Radio-emitting features as small as 15 light-days can be seen, making this the highest-resolution view of galactic jets ever made.
Lead researcher Cornelia Mueller, from the University of Erlangen-Nuremberg in Germany, said: 'These jets arise as in-falling matter approaches the black hole, but we don't yet know the details of how they form and maintain themselves.' The image was taken using radio telescopes located throughout the southern hemisphere.
Centaurus A contains a super-massive black hole weighing 55million times the sun's mass. Also known as NGC 5128, it is located about 12million light-years away in the constellation Centaurus and is one of the first celestial radio sources identified with a galaxy. Seen in radio waves, Centaurus A is one of the biggest and brightest objects in the sky, nearly 20 times the apparent size of a full moon.
This is because the visible galaxy lies nestled between a pair of giant radio-emitting lobes, each nearly a million light-years long. These lobes are filled with matter streaming from particle jets near the galaxy's central black hole. Astronomers estimate that matter near the base of these jets races outwards at about a third the speed of light.
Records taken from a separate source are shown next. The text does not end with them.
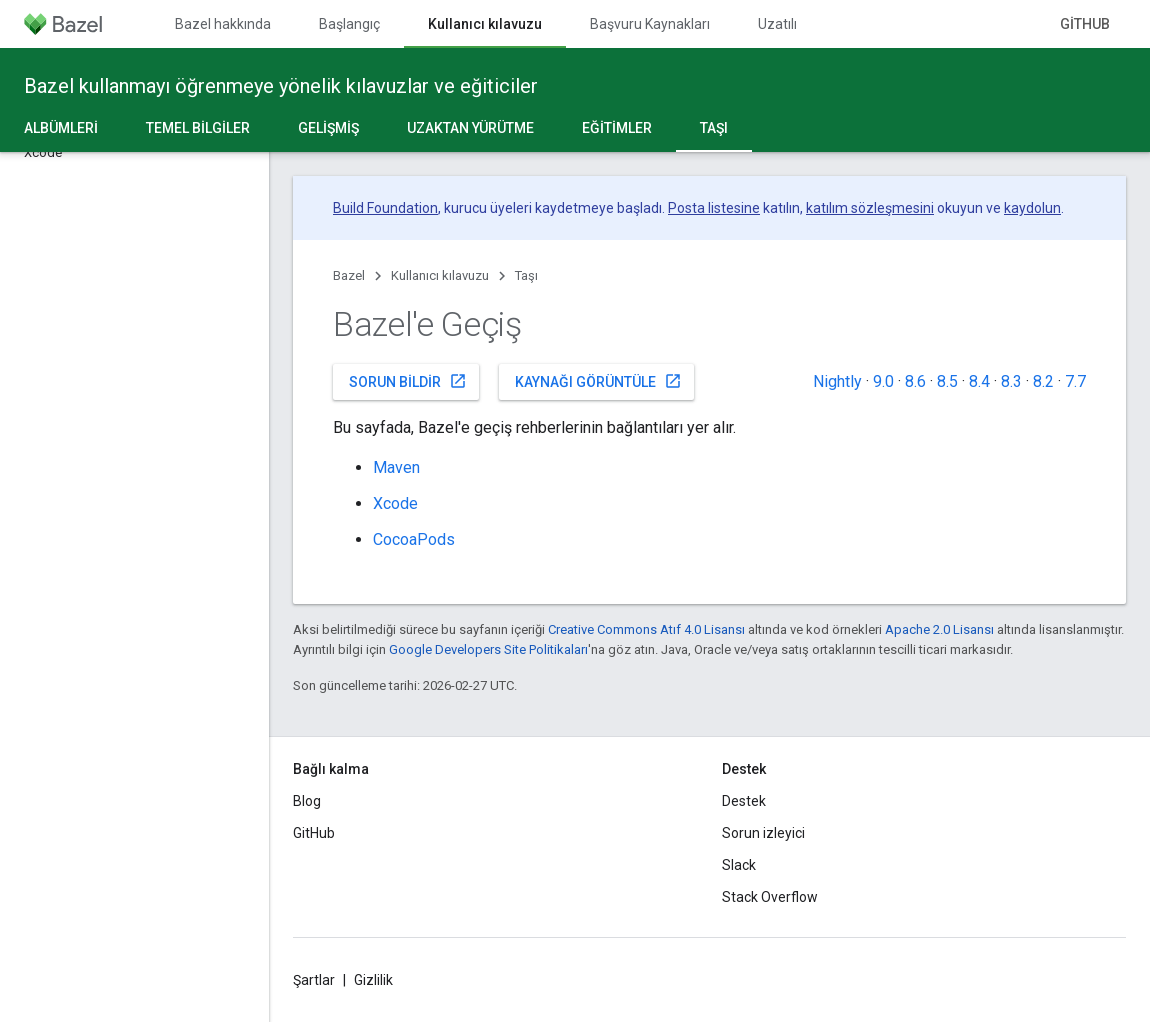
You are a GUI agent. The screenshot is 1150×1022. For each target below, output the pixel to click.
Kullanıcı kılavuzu (440, 275)
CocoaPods (414, 539)
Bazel (349, 275)
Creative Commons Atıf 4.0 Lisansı (646, 629)
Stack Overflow (770, 897)
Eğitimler (617, 128)
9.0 (883, 381)
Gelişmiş (328, 128)
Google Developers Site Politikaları (488, 649)
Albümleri (61, 128)
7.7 (1075, 381)
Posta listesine (714, 208)
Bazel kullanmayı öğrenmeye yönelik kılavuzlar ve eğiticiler (281, 86)
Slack (739, 865)
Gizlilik (373, 980)
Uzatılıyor (787, 24)
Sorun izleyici (763, 833)
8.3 (1011, 381)
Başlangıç (349, 24)
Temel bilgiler (198, 128)
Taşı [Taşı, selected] (714, 128)
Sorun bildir (408, 381)
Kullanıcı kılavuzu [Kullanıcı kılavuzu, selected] (485, 24)
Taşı (526, 275)
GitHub (1085, 24)
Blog (307, 801)
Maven (396, 467)
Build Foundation (385, 208)
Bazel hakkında (223, 24)
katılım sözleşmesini (870, 208)
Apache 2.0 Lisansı (939, 629)
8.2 (1043, 381)
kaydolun (1032, 208)
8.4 (979, 381)
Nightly (837, 381)
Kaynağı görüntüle (598, 381)
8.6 (915, 381)
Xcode (395, 503)
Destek (744, 801)
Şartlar (314, 980)
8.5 (947, 381)
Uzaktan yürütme (470, 128)
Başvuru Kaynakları (650, 24)
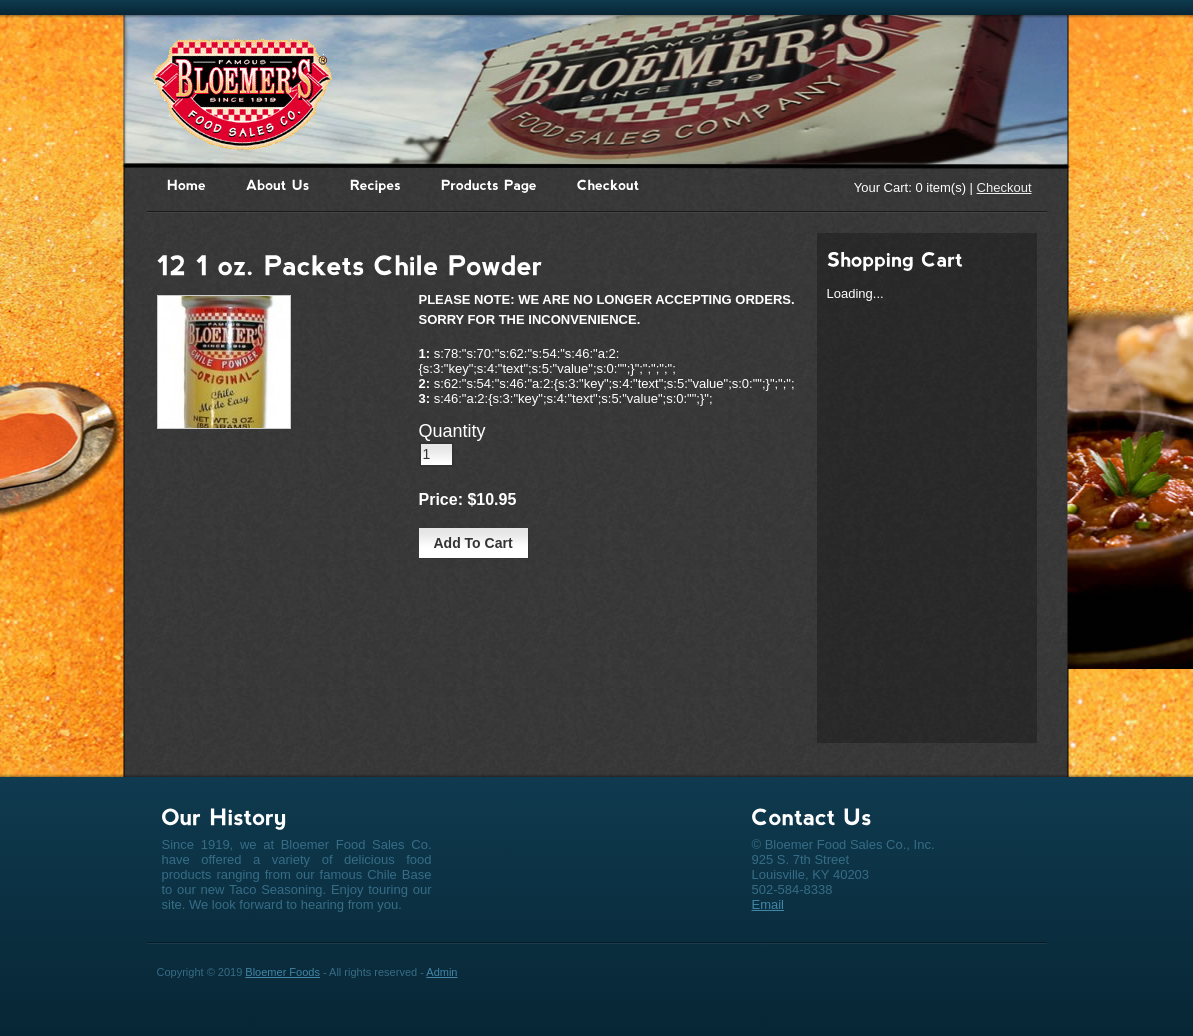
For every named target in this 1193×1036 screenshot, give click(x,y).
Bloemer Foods (282, 972)
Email (768, 904)
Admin (441, 972)
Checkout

Using an intercontinental array of nine radio telescopes, researchers for the Tanami project - Tracking Active Galactic Nuclei with Austral Milliarcsecond Interferometry - were able to effectively zoom into the galaxy's innermost realm. Roopesh Ojha, from Nasa's Goddard Space Flight Centre in Greenbelt, Maryland, said: 'Advanced computer techniques allow us to combine data from the individual telescopes to yield images with the sharpness of a single giant telescope, one nearly as large as Earth itself.